Retenir l’eau écoulée en hiver est l’un des arguments pour la construction de nouveaux réservoirs. Loin de faire l’unanimité, nombreux sont ceux qui s’opposent à ces projets de barrages. Environnementalistes et membres de la société civile font valoir que la plupart des sites pour construire des barrages sont déjà équipés, les autres seraient extrêmement coûteux à aménager. L’utilisation des fonds publics est également pointée du doigt : pourquoi construire des réservoirs extrêmement chers pour le bénéfice d’une minorité, essentiellement pour celui des agriculteurs ?

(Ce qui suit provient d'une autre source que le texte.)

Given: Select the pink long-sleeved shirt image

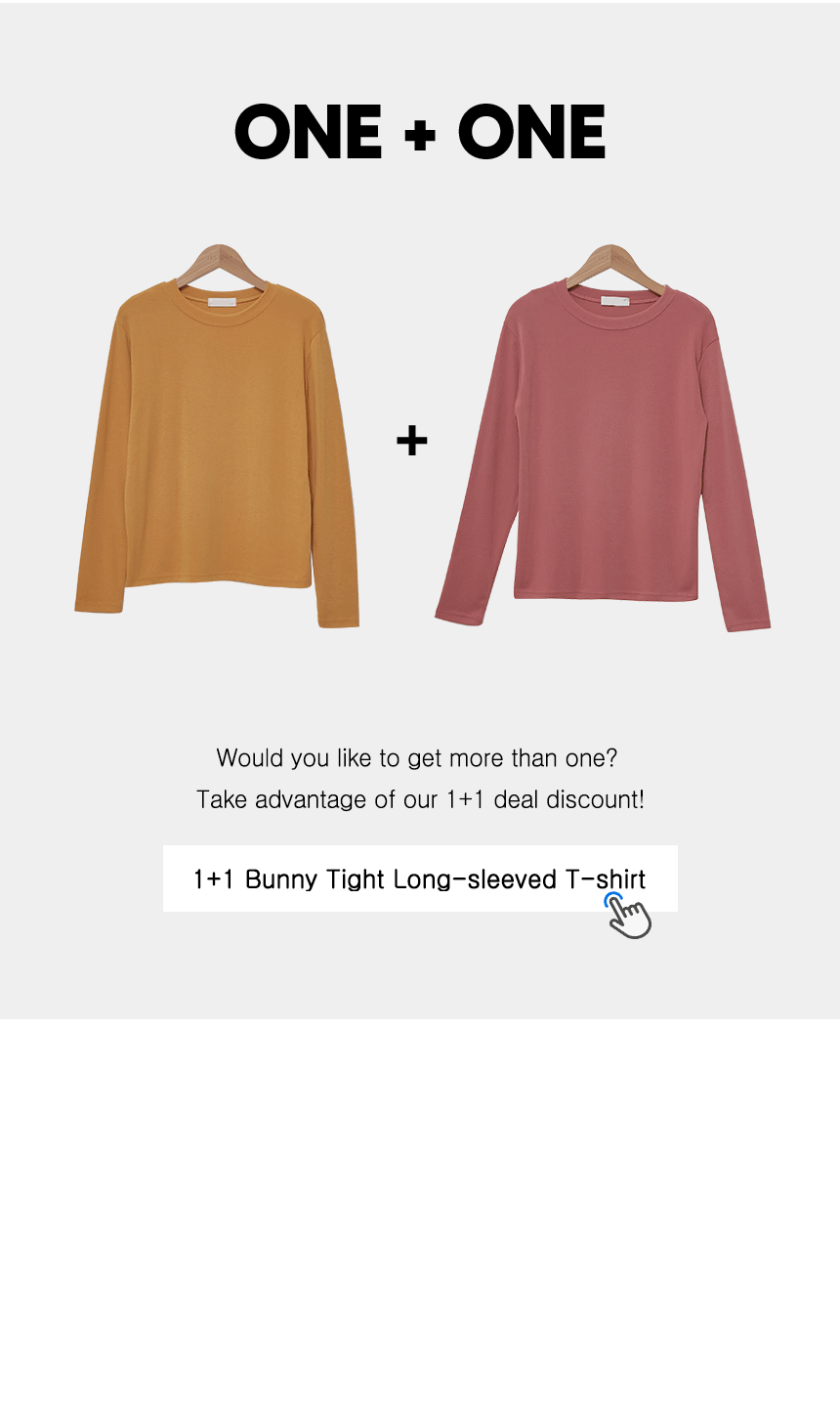Looking at the screenshot, I should coord(603,439).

En parallèle des besoins agricoles, comment les entreprises et les industries envisagent-elles les prochaines décennies en Californie ? Le manque d’eau pourrait-il provoquer leur départ ?
Pendant longtemps, les décisions gouvernementales de rationnement s’adressaient essentiellement aux citoyens et protégeaient le secteur agricole. À l’avenir, si les entreprises voyaient la sécurité de leur approvisionnement remise en cause, perturbant ainsi leur chaîne de valeur, un mécontentement se ferait largement sentir. Le gouvernement californien en a pleinement conscience et doit faire face au même mécontentement au niveau du secteur urbain. Des arbitrages sur les usages des ressources hydriques, qui allieraient équité et paramètres économiques, sont de plus en plus difficiles à faire, en Californie, en Arizona, ou au Nouveau-Mexique.
D’un point de vue juridique, dans le droit qui prévaut, par exemple en Europe, chaque propriétaire qui jouxte une réserve d’eau a le droit d’utiliser une portion raisonnable. À l’inverse, dans l’Ouest américain, le système de « première appropriation » est toujours en vigueur. En d’autres termes, une liste officielle définit les volumes à allouer aux différents utilisateurs inscrits. En général, les agriculteurs sont des utilisateurs dits « seniors », c’est-à-dire qu’ils ont la priorité sur les villes. Ce système est particulièrement pervers et encourage indirectement la consommation, car si l’on cesse d’utiliser certains volumes, on en perd l’usage. Les efforts des municipalités pour transformer cet héritage juridique, fondamental dans la gouvernance de l’eau dans l’Ouest, se heurtent à la résistance des acteurs agricoles.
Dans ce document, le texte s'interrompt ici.